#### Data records
+ + +
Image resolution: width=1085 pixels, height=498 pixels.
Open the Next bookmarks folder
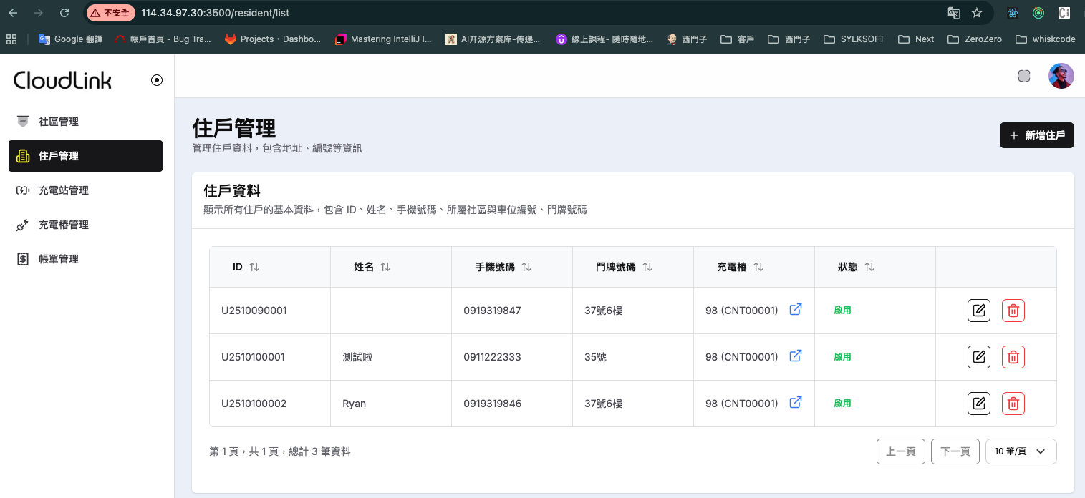pyautogui.click(x=916, y=39)
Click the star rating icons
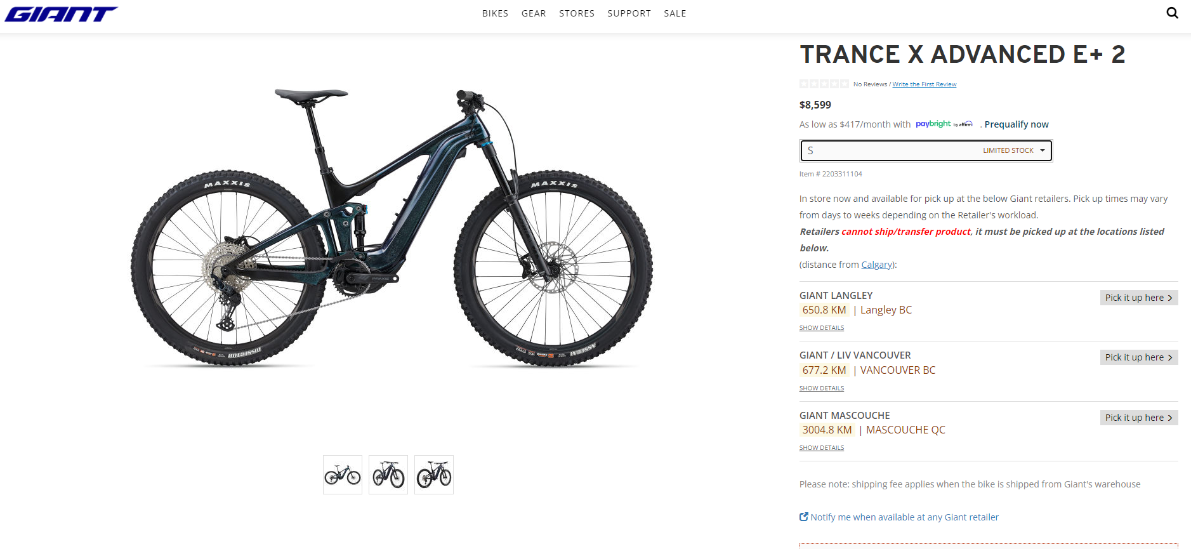This screenshot has width=1191, height=549. (x=824, y=84)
+ + +
#### TASK
Please print the records above once more, word for word, omitting all pictures.

#### SOLUTION FOR THIS PROBLEM
Image resolution: width=1085 pixels, height=498 pixels.
Open the Next bookmarks folder
pyautogui.click(x=916, y=39)
Click the star rating icons
This screenshot has width=1191, height=549. (x=824, y=84)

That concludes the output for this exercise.